Belgian Government Introduces New Cost-Containment Measures for Medicines
Increased recourse to generic substitution and additional price and reimbursement cuts will form the basis of Belgium's 2012 cost-containment programme.
IHS Global Insight Perspective
The Belgian government has stepped up its efforts to contain growth in the pharmaceutical sector by planning measures aimed at increasing generic and biosimilars substitution, and cutting reimbursement and prices of both patented and off-patent medicines.
The Belgian system is moving towards a greater use of international non-proprietary name prescriptions and substitution to rationalise the dispensing of off-patent medicines. Although encouraging the dispensing of low-cost medicines, the government's measures increasingly target on-patent medicines that are reimbursable.
Belgium will continue to tighten its belt until it reaches its objective to cut its deficit to below 3% of GDP.
Belgian public health insurer INAMI/RIZIV has today summarised the cost-containment measures that will affect the pharmaceutical industry during 2012. The principal changes will happen during April and May 2012 and will consist of an increasing recourse to generic substitution, additional price cuts on reimbursable medicines, and the creation of a new reimbursement category.
Mandatory INN Substitution
Incentives for the prescription of drugs under the generic name prescription system have seen the number of international non-proprietary name (INN, called DCI in Belgium) prescriptions increase by 7% year-on-year (y/y) during 2009 in Belgium. The government now aims to use this successful growth to oblige pharmacists to deliver a medicine that belongs to the group of cheapest alternatives when physicians prescribe it under its DCI. The dispensing of the cheapest medicines scheme began on 1 March 2012, and will become mandatory on 1 April 2012. Pharmacists cannot substitute when it is mentioned on the prescription that substitution is contraindicated. INN substitution will be mandatory for antibiotics and antimycotic agents covering acute care as of 1 May 2012.
Reimbursement Price Cut
Meanwhile, the reimbursement base of pharmaceuticals of category A (reimbursed at 100%) will decrease by 41% (instead of 31%). After four years of reimbursement, a complementary cut of 7% (instead of 5.5%) is applied. This measure will come into effect on 1 April 2012.

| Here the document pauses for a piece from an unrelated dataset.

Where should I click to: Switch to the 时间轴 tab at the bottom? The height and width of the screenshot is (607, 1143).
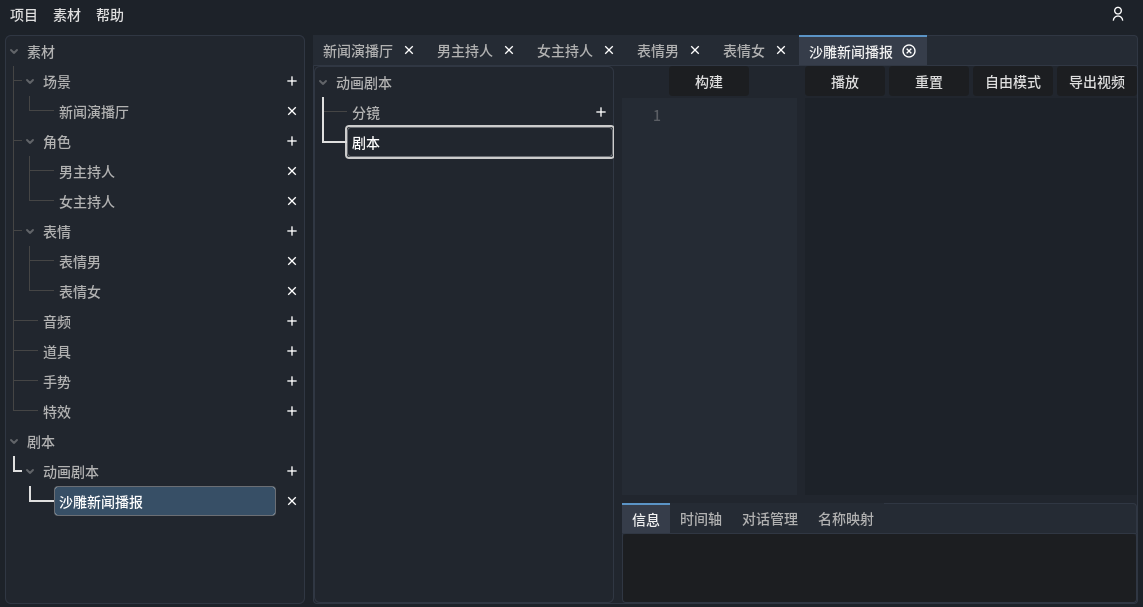click(700, 519)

Adjustable 1.95% Price Cut on Pharmaceuticals
During 2012, the government will ask the industry to contribute to cost-containment efforts via new price cuts. Pharmaceutical firms can opt for:
A linear 1.95% price cut on their whole portfolio; or an adjustable decrease in price on part of their products, as long as price cuts correspond to 1.95% of their 2010 turnover. The price cuts will be applied on 1 April 2012.
New Reimbursement Category: F (Fa/Fb)
The government has also decided to set up a new reimbursement category: Fa/Fb as of 1 April 2012. For medicines reimbursed under category F, the sum of the statutory health insurance's reimbursement and of the "ticket modérateur" (patient co-payments) can be inferior to the public price applied.
The Belgian government has also proposed to encourage the use of biosimilars by including the latter in physicians' prescription targets. It is estimated that by 2015–16, about 10 new biosimilars will be launched in Belgium, according to the Belgian generics association, Febelgen.
Outlook and Implications
Belgium is stepping up its cost-containment efforts in the pharmaceutical sector despite a drug spending growth reported at 2.8% y/y during 2010. Medicines represent a significant share (17.6%) of the public health insurance's spending and therefore represent a target of choice for the government in this period of austerity. During 2012, Belgium aims to reduce its deficit to 2.8% of GDP, down from 4.2% last year. As such, spending on pharmaceuticals does not escape the rule and will be subject to significant pressure during 2012. Apart from reimbursement and price cuts, measures which have been common in Belgium since 2009, the government is aiming to encourage and develop generic and biosimilars substitution through mandatory INN prescription/dispensing, and physician's targets.